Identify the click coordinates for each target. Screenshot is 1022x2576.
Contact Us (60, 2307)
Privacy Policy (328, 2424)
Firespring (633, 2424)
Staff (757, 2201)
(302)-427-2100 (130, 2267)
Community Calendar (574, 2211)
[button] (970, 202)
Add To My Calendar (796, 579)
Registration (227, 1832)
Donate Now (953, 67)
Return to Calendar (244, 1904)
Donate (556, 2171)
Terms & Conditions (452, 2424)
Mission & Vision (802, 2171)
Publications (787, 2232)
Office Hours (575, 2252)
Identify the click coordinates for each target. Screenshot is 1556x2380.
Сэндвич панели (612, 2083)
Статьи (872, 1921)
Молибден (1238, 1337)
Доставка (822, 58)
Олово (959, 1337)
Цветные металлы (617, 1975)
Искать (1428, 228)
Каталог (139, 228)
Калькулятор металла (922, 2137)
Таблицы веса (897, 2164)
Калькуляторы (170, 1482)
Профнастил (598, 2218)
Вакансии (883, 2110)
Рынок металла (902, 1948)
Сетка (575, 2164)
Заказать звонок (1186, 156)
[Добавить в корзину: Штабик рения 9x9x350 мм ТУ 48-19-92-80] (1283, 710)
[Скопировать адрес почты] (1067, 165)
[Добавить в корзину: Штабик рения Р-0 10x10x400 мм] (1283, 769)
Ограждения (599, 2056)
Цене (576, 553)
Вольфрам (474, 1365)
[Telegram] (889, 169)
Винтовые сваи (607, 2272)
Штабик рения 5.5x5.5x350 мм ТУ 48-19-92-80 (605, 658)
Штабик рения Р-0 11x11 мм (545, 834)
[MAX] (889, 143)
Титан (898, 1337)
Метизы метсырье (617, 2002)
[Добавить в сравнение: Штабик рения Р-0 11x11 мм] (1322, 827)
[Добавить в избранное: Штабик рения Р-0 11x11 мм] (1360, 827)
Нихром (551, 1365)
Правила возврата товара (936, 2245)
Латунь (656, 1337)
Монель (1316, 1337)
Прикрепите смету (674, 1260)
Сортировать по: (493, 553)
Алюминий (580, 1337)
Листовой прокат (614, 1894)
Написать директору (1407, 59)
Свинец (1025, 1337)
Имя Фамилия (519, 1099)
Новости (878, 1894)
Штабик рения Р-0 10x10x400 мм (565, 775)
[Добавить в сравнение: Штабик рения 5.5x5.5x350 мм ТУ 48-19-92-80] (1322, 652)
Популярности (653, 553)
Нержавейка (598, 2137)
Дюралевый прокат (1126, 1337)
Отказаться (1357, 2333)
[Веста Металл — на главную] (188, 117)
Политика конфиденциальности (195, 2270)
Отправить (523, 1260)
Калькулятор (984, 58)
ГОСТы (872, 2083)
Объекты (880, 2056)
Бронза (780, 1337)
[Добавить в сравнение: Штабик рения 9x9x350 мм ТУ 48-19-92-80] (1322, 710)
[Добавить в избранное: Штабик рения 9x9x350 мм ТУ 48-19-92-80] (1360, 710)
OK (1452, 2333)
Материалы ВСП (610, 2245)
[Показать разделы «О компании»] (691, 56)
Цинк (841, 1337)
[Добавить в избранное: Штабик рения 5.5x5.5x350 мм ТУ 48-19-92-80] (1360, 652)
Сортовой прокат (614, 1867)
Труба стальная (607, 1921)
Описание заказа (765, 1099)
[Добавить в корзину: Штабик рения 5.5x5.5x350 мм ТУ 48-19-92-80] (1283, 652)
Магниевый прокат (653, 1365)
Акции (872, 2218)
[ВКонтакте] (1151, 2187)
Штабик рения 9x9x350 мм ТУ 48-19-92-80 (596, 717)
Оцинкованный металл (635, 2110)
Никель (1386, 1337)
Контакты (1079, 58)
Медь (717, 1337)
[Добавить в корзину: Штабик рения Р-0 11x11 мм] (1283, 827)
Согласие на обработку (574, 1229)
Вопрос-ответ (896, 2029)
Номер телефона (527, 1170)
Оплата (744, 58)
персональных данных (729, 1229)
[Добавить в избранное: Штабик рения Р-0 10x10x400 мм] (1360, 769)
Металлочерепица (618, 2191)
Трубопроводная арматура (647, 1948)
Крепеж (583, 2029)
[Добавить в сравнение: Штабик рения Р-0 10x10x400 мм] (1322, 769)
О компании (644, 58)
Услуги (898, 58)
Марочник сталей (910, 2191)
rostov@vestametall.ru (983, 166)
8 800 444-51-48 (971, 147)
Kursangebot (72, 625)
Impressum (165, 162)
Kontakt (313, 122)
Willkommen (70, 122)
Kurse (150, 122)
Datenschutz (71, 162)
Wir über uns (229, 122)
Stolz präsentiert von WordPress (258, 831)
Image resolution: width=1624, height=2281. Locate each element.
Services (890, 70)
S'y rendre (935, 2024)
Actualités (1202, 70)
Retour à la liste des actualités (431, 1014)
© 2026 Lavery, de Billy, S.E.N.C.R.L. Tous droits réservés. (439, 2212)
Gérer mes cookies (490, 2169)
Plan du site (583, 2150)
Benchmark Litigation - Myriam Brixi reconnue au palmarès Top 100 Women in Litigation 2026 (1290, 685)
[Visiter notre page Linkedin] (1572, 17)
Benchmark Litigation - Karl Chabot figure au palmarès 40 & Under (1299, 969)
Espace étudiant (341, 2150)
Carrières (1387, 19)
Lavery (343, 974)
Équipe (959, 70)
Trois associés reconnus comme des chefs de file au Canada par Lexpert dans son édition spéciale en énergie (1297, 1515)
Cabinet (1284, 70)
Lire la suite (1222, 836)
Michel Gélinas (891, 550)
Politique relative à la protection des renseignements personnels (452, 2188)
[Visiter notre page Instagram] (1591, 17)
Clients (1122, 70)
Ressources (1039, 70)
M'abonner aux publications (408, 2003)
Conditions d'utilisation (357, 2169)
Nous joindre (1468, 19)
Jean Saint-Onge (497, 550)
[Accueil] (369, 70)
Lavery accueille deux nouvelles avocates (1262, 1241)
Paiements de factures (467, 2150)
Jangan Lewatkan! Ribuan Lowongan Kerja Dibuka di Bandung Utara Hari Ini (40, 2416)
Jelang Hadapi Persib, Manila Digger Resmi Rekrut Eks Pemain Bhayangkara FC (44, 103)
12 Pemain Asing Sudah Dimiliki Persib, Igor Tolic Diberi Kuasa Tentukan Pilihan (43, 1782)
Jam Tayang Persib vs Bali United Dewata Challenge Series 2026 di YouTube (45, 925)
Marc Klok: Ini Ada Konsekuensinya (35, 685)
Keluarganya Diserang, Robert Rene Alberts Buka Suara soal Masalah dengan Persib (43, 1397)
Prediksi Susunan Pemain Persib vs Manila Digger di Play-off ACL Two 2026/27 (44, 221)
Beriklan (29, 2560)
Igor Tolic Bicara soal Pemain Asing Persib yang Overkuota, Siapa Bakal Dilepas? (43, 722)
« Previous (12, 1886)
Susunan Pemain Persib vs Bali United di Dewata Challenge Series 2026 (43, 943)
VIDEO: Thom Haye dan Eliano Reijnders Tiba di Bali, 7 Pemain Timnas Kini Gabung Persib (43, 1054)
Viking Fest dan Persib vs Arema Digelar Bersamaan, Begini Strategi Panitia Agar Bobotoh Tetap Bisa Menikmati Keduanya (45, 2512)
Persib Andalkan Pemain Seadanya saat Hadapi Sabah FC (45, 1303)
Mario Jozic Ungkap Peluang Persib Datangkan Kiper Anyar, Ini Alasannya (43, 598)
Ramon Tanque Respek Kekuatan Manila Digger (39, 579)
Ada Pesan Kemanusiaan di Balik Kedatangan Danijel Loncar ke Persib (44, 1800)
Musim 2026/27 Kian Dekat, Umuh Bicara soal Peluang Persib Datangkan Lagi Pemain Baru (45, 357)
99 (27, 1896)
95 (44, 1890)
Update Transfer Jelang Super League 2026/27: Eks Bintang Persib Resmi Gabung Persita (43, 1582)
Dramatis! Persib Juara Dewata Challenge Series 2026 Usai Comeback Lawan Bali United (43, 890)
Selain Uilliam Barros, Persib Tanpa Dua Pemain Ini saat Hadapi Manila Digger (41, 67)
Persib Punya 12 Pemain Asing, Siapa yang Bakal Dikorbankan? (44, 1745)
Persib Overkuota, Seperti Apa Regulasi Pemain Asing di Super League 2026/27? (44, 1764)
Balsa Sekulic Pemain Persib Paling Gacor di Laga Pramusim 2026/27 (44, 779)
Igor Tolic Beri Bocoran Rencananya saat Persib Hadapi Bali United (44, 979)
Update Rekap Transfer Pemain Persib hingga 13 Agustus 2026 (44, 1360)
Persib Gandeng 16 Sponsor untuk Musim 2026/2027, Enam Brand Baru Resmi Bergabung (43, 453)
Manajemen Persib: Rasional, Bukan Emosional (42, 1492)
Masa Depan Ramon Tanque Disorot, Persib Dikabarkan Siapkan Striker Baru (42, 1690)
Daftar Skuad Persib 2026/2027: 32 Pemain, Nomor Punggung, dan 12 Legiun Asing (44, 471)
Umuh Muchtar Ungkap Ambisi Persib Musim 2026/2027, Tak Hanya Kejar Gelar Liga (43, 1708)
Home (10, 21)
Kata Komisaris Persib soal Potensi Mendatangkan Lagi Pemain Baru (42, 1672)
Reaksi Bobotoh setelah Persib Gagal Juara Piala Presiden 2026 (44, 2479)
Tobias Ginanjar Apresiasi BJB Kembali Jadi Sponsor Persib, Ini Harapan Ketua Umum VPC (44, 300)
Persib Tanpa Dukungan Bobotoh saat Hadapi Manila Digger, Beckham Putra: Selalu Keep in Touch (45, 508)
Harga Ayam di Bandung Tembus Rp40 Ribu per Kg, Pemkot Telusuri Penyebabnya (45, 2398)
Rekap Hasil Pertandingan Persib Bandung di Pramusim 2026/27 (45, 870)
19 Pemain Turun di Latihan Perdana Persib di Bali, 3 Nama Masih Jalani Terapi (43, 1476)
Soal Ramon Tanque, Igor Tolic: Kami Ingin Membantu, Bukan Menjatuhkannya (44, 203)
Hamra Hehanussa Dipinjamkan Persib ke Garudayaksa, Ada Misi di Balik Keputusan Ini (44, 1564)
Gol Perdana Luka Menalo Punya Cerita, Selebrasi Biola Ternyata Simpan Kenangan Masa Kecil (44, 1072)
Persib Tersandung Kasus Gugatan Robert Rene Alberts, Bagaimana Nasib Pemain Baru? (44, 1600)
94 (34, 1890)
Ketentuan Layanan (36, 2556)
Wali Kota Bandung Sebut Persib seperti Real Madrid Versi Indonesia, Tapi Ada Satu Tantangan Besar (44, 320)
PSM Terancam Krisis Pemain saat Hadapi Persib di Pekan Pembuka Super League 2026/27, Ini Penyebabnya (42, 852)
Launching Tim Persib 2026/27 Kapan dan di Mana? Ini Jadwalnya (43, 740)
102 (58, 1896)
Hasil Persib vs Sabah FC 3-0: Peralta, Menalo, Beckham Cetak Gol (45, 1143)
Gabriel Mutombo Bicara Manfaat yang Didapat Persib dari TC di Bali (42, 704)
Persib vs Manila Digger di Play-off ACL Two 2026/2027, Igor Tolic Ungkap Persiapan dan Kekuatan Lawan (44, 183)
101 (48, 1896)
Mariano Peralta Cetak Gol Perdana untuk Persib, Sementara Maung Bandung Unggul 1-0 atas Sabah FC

**EXERCISE GOAL:**
Return, exactly as they stand, the lines from the start of the records above through the line with "Donate (556, 2171)", both ends included, and no other lines.

**ANSWER SECTION:**
Identify the click coordinates for each target. Screenshot is 1022x2576.
Contact Us (60, 2307)
Privacy Policy (328, 2424)
Firespring (633, 2424)
Staff (757, 2201)
(302)-427-2100 (130, 2267)
Community Calendar (574, 2211)
[button] (970, 202)
Add To My Calendar (796, 579)
Registration (227, 1832)
Donate Now (953, 67)
Return to Calendar (244, 1904)
Donate (556, 2171)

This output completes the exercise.